Description of the task:
Provide the records once more, identical to the original.

Task inputs below:

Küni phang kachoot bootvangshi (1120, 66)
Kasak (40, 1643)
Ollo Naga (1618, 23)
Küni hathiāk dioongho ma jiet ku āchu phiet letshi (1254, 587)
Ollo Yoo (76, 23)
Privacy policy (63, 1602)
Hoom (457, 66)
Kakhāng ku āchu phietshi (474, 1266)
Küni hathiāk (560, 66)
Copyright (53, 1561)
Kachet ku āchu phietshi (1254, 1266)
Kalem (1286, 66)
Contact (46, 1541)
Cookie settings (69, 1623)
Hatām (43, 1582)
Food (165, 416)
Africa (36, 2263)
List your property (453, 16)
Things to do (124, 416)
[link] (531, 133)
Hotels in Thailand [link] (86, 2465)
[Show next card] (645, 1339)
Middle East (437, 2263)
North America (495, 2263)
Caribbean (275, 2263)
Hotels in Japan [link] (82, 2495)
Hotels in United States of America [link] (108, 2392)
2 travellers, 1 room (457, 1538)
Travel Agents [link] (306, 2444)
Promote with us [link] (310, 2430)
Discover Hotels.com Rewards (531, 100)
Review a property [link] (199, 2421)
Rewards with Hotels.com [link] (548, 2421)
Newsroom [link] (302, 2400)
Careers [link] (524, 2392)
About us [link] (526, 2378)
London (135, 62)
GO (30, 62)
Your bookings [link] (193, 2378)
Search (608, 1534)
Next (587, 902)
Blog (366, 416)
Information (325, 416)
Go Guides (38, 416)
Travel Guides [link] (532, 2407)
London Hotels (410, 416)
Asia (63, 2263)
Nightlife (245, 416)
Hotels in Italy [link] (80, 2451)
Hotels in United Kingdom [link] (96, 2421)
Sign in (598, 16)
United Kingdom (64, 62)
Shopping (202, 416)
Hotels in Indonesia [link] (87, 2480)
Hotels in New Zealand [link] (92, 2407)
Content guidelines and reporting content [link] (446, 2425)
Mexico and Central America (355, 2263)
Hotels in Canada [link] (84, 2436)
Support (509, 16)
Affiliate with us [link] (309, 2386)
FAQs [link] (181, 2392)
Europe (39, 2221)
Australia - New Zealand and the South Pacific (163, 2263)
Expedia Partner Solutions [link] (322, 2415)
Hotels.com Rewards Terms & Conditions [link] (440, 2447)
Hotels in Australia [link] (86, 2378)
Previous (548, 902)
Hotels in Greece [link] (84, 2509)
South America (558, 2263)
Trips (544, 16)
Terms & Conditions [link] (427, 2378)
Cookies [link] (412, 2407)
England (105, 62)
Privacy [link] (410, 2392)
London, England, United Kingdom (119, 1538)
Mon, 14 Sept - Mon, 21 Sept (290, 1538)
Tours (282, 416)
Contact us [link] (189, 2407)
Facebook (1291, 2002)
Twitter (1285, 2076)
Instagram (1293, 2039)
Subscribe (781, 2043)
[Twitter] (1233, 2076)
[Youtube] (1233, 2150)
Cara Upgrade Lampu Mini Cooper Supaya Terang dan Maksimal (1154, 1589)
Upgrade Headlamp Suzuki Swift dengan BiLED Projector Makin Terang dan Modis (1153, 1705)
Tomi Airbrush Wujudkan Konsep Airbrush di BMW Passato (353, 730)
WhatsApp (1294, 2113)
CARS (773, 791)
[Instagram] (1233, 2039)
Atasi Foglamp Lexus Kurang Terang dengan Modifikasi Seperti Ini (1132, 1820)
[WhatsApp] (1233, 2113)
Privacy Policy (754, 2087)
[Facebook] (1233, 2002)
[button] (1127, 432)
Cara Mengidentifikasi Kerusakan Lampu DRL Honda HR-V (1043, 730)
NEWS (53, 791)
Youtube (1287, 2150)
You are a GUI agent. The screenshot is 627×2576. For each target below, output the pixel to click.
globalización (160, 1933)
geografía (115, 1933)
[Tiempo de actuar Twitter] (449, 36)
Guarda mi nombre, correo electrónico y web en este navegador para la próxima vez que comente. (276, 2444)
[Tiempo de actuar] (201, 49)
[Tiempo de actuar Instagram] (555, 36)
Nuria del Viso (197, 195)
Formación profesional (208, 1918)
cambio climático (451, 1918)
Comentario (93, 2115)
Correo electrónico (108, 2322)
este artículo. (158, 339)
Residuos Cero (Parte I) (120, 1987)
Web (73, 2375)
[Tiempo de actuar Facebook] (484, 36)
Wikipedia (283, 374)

End of Task inputs.

Answer to this task:
Küni phang kachoot bootvangshi (1120, 66)
Kasak (40, 1643)
Ollo Naga (1618, 23)
Küni hathiāk dioongho ma jiet ku āchu phiet letshi (1254, 587)
Ollo Yoo (76, 23)
Privacy policy (63, 1602)
Hoom (457, 66)
Kakhāng ku āchu phietshi (474, 1266)
Küni hathiāk (560, 66)
Copyright (53, 1561)
Kachet ku āchu phietshi (1254, 1266)
Kalem (1286, 66)
Contact (46, 1541)
Cookie settings (69, 1623)
Hatām (43, 1582)
Food (165, 416)
Africa (36, 2263)
List your property (453, 16)
Things to do (124, 416)
[link] (531, 133)
Hotels in Thailand [link] (86, 2465)
[Show next card] (645, 1339)
Middle East (437, 2263)
North America (495, 2263)
Caribbean (275, 2263)
Hotels in Japan [link] (82, 2495)
Hotels in United States of America [link] (108, 2392)
2 travellers, 1 room (457, 1538)
Travel Agents [link] (306, 2444)
Promote with us [link] (310, 2430)
Discover Hotels.com Rewards (531, 100)
Review a property [link] (199, 2421)
Rewards with Hotels.com [link] (548, 2421)
Newsroom [link] (302, 2400)
Careers [link] (524, 2392)
About us [link] (526, 2378)
London (135, 62)
GO (30, 62)
Your bookings [link] (193, 2378)
Search (608, 1534)
Next (587, 902)
Blog (366, 416)
Information (325, 416)
Go Guides (38, 416)
Travel Guides [link] (532, 2407)
London Hotels (410, 416)
Asia (63, 2263)
Nightlife (245, 416)
Hotels in Italy [link] (80, 2451)
Hotels in United Kingdom [link] (96, 2421)
Sign in (598, 16)
United Kingdom (64, 62)
Shopping (202, 416)
Hotels in Indonesia [link] (87, 2480)
Hotels in New Zealand [link] (92, 2407)
Content guidelines and reporting content [link] (446, 2425)
Mexico and Central America (355, 2263)
Hotels in Canada [link] (84, 2436)
Support (509, 16)
Affiliate with us [link] (309, 2386)
FAQs [link] (181, 2392)
Europe (39, 2221)
Australia - New Zealand and the South Pacific (163, 2263)
Expedia Partner Solutions [link] (322, 2415)
Hotels.com Rewards Terms & Conditions [link] (440, 2447)
Hotels in Australia [link] (86, 2378)
Previous (548, 902)
Hotels in Greece [link] (84, 2509)
South America (558, 2263)
Trips (544, 16)
Terms & Conditions [link] (427, 2378)
Cookies [link] (412, 2407)
England (105, 62)
Privacy [link] (410, 2392)
London, England, United Kingdom (119, 1538)
Mon, 14 Sept - Mon, 21 Sept (290, 1538)
Tours (282, 416)
Contact us [link] (189, 2407)
Facebook (1291, 2002)
Twitter (1285, 2076)
Instagram (1293, 2039)
Subscribe (781, 2043)
[Twitter] (1233, 2076)
[Youtube] (1233, 2150)
Cara Upgrade Lampu Mini Cooper Supaya Terang dan Maksimal (1154, 1589)
Upgrade Headlamp Suzuki Swift dengan BiLED Projector Makin Terang dan Modis (1153, 1705)
Tomi Airbrush Wujudkan Konsep Airbrush di BMW Passato (353, 730)
WhatsApp (1294, 2113)
CARS (773, 791)
[Instagram] (1233, 2039)
Atasi Foglamp Lexus Kurang Terang dengan Modifikasi Seperti Ini (1132, 1820)
[WhatsApp] (1233, 2113)
Privacy Policy (754, 2087)
[Facebook] (1233, 2002)
[button] (1127, 432)
Cara Mengidentifikasi Kerusakan Lampu DRL Honda HR-V (1043, 730)
NEWS (53, 791)
Youtube (1287, 2150)
You are a GUI agent. The screenshot is 627×2576. For each target below, output the pixel to click.
globalización (160, 1933)
geografía (115, 1933)
[Tiempo de actuar Twitter] (449, 36)
Guarda mi nombre, correo electrónico y web en este navegador para la próxima vez que comente. (276, 2444)
[Tiempo de actuar] (201, 49)
[Tiempo de actuar Instagram] (555, 36)
Nuria del Viso (197, 195)
Formación profesional (208, 1918)
cambio climático (451, 1918)
Comentario (93, 2115)
Correo electrónico (108, 2322)
este artículo. (158, 339)
Residuos Cero (Parte I) (120, 1987)
Web (73, 2375)
[Tiempo de actuar Facebook] (484, 36)
Wikipedia (283, 374)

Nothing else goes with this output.